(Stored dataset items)
# # # # #

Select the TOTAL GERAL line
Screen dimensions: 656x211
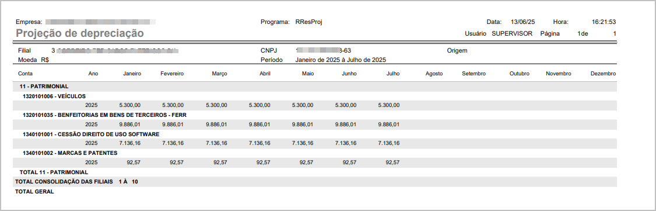pos(35,192)
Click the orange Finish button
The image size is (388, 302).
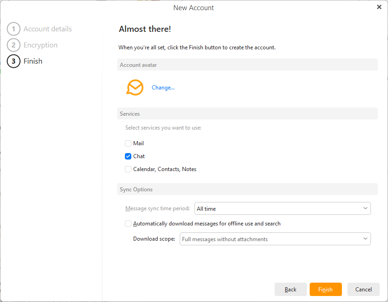point(325,290)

# # # # #

| EXERCISE DETAILS |
Write out the data above precisely. Pictures stay out.

| EXPECTED ANSWER |
Select the TOTAL GERAL line
Screen dimensions: 656x211
pos(35,192)
Click the orange Finish button
The image size is (388, 302).
point(325,290)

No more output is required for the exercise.